:: PROMPT 1 ::
Answer these questions using the opioid deaths passage, marking each answer (a), (b), or (c).
(a) According to the Post, how many people have died from painkiller abuse since 2000?
(b) What university are the authors of the peer-reviewed study from?
(c) Based on corrected rates, where did Pennsylvania rank for opioid mortality?
:: PROMPT 2 ::
Reproduce the part of the opioid deaths passage between "One cannot get" and "opioids are UNDERREPORTED.", inclusive, word for word.
:: PROMPT 3 ::
List every state named in the quotation from the University of Virginia authors in the opioid deaths passage.

The article makes no mention of “opioids,” but describes folks in rural Alabama going to “pain management” clinics, where you can bet they are prescribing pain killers. There have been scores of articles about doctors and pharmacies becoming almost as bad as drug dealers.
One cannot get SSDI without having a bona fide disability and “pain” is on the list. Hence, there is co-relation between folks out of work, on SSDI getting opioids or fentanyl, falling into addiction and dying. According to the Post, some 116,000 people have died from painkiller abuse since 2000, and most of that in the last eight years.
Skeptics may point to state rankings showing that Rust Belt states like Pennsylvania and Ohio are not as high on the list as Colorado, Washington, Tennessee and Louisiana when it comes to opioid deaths per 100,000 residents.
However, in August, Science Daily reported on a peer-reviewed study in August, which found evidence that deaths from opioids are UNDERREPORTED.
The authors, from the University of Virginia, write:
For opioids, uncorrected mortality growth rates were considerably underreported in Pennsylvania, Indiana, New Jersey, and Arizona…For instance, Pennsylvania had the 32nd highest reported opioid mortality rate and the 20th highest reported heroin death rate, but ranked seventh and fourth based on corrected rates. Similarly, Indiana’s rankings moved from 36th and 29th to 15th and 19th, respectively, and Louisiana’s from 40th and 31st to 21st and 20th, respectively…”
As a journalist who has covered the opioid epidemic for many years – predating Obama – I really feel the main cause of opioid deaths is the failure of the FDA and Drug Enforcement Administration to stand up to pharmaceutical manufacturers and distributors, to limit prescribing of these medications to folks who have had surgery – not for overall pain management.
For years, our newsletters have had reports of addicted patients breaking into pharmacies to find Vicodin or OxyContin, and each time there is an effort to limit prescribing, drug firms that make the drugs step in with scientists and patients and tell how good they are.

:: EXTRACTED RECORDS ::
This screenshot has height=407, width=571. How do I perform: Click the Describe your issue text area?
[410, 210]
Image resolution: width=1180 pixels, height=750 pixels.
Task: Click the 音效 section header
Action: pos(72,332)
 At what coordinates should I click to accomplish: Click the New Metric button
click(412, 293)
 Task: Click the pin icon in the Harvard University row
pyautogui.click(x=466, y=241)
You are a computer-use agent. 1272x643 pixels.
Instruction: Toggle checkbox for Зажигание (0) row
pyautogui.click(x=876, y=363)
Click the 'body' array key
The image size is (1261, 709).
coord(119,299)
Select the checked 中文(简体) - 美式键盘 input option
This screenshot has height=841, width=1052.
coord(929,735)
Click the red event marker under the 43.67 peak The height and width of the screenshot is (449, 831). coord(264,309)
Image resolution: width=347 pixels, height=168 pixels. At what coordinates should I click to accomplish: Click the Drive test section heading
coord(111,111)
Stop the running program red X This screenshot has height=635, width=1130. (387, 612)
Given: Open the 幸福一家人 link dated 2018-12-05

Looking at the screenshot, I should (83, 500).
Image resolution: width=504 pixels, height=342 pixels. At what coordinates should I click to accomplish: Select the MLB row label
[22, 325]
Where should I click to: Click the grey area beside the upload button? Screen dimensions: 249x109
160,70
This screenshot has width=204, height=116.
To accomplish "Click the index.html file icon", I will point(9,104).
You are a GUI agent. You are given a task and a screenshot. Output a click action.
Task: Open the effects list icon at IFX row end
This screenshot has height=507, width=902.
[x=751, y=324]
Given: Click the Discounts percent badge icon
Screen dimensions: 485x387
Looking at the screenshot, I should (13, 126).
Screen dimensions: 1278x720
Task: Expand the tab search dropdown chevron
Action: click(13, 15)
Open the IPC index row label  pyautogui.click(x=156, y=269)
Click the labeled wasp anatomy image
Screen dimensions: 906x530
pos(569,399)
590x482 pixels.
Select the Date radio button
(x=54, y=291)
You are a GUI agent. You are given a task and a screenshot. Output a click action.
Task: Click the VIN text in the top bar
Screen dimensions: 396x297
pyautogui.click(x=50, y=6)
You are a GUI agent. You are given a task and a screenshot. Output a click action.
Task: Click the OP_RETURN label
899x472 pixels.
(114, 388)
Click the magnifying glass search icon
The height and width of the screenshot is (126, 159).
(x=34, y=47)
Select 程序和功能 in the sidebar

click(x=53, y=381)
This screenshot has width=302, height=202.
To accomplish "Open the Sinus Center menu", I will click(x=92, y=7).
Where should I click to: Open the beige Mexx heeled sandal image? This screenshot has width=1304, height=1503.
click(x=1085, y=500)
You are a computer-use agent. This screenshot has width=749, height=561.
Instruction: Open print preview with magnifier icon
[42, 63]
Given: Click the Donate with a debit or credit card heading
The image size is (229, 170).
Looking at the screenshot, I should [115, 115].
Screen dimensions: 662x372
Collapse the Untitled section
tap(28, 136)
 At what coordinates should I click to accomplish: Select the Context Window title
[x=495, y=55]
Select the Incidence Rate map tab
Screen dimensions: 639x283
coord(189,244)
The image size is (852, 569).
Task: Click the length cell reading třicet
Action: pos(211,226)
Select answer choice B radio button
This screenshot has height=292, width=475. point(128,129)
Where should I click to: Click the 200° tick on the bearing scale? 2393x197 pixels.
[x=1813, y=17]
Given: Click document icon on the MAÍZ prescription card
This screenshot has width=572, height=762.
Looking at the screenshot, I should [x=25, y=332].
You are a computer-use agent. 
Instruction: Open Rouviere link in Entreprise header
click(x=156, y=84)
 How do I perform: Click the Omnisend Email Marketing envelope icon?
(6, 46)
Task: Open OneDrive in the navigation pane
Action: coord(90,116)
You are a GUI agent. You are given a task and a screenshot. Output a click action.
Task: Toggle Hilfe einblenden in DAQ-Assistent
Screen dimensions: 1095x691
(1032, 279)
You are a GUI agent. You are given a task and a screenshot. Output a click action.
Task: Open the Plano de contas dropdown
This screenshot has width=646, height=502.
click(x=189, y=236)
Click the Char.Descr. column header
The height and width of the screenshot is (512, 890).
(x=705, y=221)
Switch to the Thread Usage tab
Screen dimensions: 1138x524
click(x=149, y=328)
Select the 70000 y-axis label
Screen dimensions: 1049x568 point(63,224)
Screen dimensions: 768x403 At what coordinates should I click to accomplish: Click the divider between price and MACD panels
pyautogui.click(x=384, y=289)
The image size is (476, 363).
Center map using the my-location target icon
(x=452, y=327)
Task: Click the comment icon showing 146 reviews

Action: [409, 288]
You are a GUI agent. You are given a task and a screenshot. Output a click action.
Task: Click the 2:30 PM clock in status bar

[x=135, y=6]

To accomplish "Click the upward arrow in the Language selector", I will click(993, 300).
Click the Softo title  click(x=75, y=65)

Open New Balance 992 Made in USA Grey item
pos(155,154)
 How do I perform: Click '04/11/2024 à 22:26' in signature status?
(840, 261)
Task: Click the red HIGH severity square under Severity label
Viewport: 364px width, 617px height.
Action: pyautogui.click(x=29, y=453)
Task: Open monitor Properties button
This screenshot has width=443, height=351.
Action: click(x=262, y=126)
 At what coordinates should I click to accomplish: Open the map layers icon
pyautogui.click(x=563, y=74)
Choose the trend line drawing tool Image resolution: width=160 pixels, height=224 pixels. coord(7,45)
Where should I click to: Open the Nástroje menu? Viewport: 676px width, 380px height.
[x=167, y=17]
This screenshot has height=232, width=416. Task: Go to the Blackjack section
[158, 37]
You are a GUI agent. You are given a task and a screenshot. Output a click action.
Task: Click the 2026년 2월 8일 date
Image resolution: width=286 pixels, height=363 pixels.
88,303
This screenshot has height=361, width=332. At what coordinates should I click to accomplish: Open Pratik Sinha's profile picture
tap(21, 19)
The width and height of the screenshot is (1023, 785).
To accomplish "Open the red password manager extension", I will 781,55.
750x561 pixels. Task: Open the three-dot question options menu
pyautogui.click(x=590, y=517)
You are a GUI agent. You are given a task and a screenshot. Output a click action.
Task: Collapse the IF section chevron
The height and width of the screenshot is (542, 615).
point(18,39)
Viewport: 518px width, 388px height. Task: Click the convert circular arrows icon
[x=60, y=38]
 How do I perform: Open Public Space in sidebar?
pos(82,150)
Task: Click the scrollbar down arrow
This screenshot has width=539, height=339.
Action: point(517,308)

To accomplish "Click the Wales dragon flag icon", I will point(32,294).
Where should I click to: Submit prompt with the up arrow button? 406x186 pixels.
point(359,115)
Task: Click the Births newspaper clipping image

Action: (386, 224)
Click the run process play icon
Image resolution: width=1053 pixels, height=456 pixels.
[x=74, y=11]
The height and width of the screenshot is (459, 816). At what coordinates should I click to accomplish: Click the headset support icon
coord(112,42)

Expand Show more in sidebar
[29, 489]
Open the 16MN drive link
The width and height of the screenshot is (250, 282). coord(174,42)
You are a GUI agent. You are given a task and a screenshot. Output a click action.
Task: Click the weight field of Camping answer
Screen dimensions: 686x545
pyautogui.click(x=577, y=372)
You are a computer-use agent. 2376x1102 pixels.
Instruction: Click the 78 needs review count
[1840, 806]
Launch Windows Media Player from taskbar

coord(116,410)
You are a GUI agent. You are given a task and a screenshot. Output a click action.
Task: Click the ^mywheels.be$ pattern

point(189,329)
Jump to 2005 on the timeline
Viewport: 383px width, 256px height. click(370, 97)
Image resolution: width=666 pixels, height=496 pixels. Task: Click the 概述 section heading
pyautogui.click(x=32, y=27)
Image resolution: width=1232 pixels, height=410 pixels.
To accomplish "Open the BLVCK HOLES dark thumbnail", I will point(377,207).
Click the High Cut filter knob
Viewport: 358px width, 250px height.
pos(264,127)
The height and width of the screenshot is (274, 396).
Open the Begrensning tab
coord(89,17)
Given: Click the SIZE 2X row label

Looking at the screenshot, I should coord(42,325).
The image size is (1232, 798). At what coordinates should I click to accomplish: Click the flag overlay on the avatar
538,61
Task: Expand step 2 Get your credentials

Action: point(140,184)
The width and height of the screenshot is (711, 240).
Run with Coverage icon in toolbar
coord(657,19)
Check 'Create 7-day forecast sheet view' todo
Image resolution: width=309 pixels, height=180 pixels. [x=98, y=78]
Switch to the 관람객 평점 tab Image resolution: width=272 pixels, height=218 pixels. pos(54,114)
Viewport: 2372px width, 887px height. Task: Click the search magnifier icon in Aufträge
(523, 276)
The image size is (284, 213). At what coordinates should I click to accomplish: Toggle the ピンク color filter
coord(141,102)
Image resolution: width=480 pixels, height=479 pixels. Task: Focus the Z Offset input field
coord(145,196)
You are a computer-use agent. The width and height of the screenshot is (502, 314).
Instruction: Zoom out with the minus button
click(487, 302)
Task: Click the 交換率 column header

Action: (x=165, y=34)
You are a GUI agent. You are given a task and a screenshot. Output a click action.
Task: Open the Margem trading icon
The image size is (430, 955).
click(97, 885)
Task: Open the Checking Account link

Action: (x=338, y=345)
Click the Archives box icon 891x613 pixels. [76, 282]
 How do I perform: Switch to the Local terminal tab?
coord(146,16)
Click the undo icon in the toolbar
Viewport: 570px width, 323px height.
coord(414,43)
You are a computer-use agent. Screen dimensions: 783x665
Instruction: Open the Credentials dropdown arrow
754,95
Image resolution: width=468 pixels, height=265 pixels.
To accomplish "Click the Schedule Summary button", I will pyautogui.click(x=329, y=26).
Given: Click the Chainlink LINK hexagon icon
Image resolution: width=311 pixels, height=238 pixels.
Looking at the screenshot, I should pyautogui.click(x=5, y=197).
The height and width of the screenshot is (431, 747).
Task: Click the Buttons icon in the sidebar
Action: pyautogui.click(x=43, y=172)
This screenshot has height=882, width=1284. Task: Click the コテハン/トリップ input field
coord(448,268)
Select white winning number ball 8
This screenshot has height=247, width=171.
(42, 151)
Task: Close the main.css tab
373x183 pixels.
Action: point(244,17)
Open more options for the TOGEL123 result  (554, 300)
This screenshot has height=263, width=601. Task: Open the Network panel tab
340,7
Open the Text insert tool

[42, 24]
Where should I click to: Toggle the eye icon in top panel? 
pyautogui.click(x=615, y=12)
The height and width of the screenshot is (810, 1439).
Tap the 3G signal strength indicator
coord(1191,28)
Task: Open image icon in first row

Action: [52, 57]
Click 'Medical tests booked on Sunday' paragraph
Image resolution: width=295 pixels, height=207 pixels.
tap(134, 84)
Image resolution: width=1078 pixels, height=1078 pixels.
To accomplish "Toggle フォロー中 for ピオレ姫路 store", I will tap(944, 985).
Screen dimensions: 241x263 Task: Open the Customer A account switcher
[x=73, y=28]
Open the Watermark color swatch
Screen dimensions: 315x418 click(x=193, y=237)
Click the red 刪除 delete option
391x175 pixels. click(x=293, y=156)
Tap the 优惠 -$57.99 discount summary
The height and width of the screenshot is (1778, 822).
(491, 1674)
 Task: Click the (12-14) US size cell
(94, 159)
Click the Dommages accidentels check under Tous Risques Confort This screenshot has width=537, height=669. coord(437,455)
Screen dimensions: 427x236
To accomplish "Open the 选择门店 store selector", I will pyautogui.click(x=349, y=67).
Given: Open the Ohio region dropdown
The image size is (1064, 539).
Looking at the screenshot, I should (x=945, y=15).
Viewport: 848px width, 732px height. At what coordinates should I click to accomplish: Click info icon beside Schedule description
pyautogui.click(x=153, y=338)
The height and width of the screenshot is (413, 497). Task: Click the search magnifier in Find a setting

:: TASK SOLUTION 1 ::
(a) Some 116,000 people
(b) The University of Virginia
(c) Seventh

:: TASK SOLUTION 2 ::
One cannot get SSDI without having a bona fide disability and “pain” is on the list. Hence, there is co-relation between folks out of work, on SSDI getting opioids or fentanyl, falling into addiction and dying. According to the Post, some 116,000 people have died from painkiller abuse since 2000, and most of that in the last eight years.
Skeptics may point to state rankings showing that Rust Belt states like Pennsylvania and Ohio are not as high on the list as Colorado, Washington, Tennessee and Louisiana when it comes to opioid deaths per 100,000 residents.
However, in August, Science Daily reported on a peer-reviewed study in August, which found evidence that deaths from opioids are UNDERREPORTED.

:: TASK SOLUTION 3 ::
Pennsylvania, Indiana, New Jersey, Arizona, Louisiana